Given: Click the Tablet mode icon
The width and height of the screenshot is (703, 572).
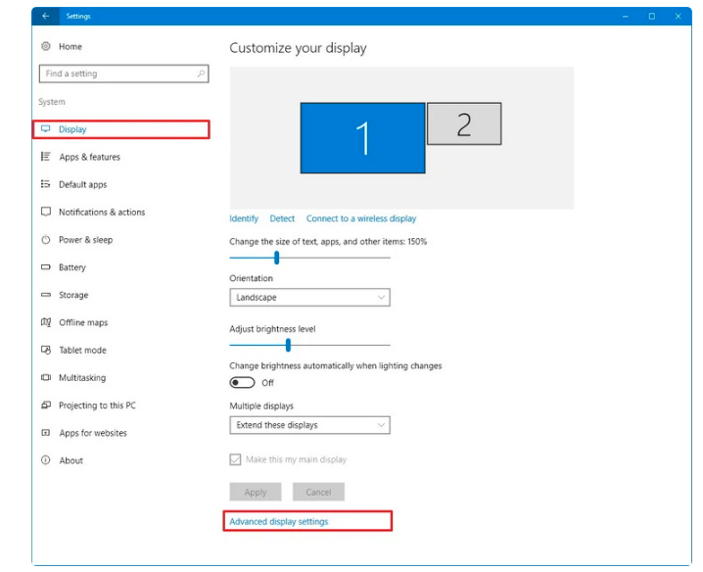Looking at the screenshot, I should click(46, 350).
________
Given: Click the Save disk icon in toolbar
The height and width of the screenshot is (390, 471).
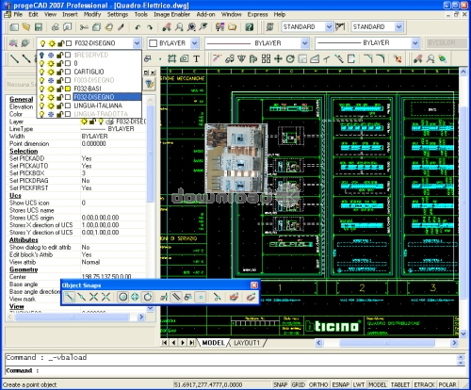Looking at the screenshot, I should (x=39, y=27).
________
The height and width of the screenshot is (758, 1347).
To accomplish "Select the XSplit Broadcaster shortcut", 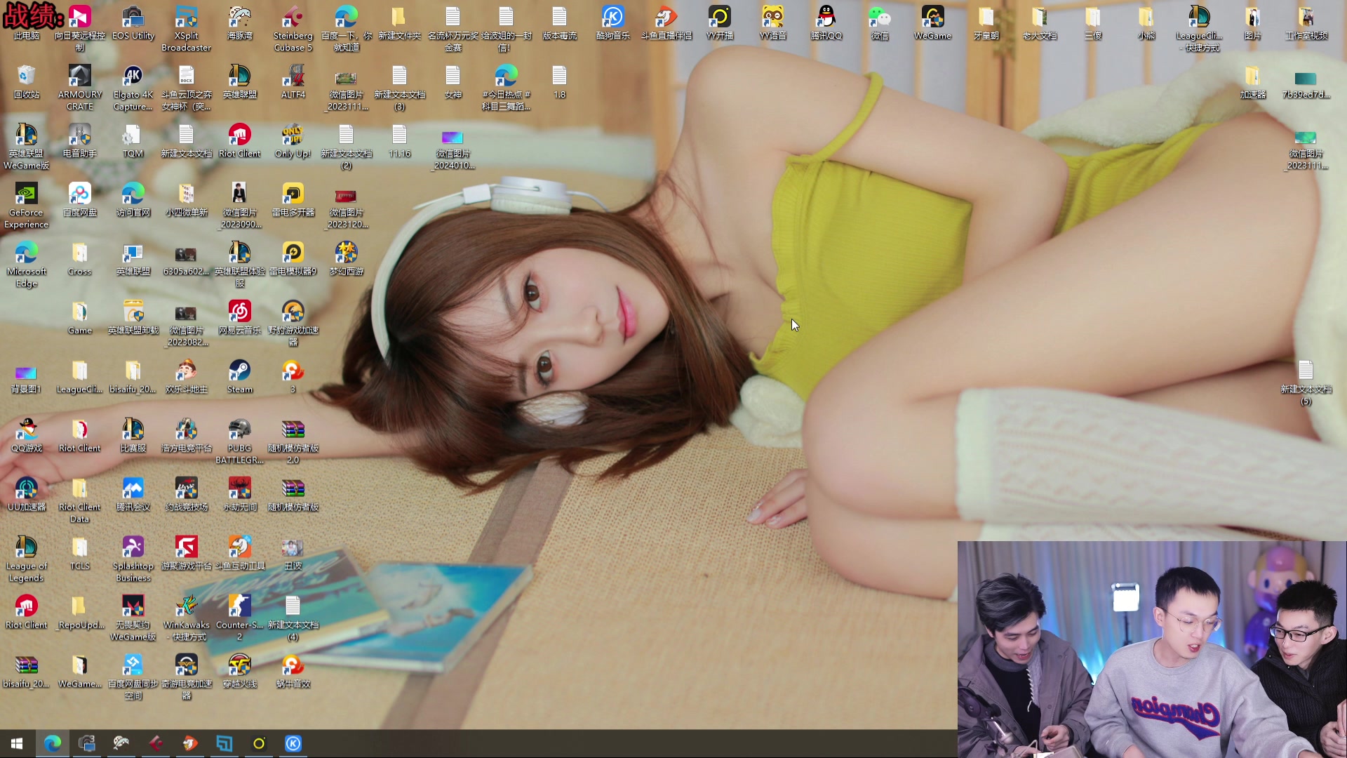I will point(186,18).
________
### WHAT YOU WILL DO
Update the data from the line with "Given: Click the Tablet mode icon" to the line with "Looking at the screenshot, I should click(46, 350)." by putting "Airplane mode" in place of "Tablet mode", keeping everything else the same. Leave the pictures out.

### CORRECT RESULT
Given: Click the Airplane mode icon
The width and height of the screenshot is (703, 572).
Looking at the screenshot, I should click(46, 350).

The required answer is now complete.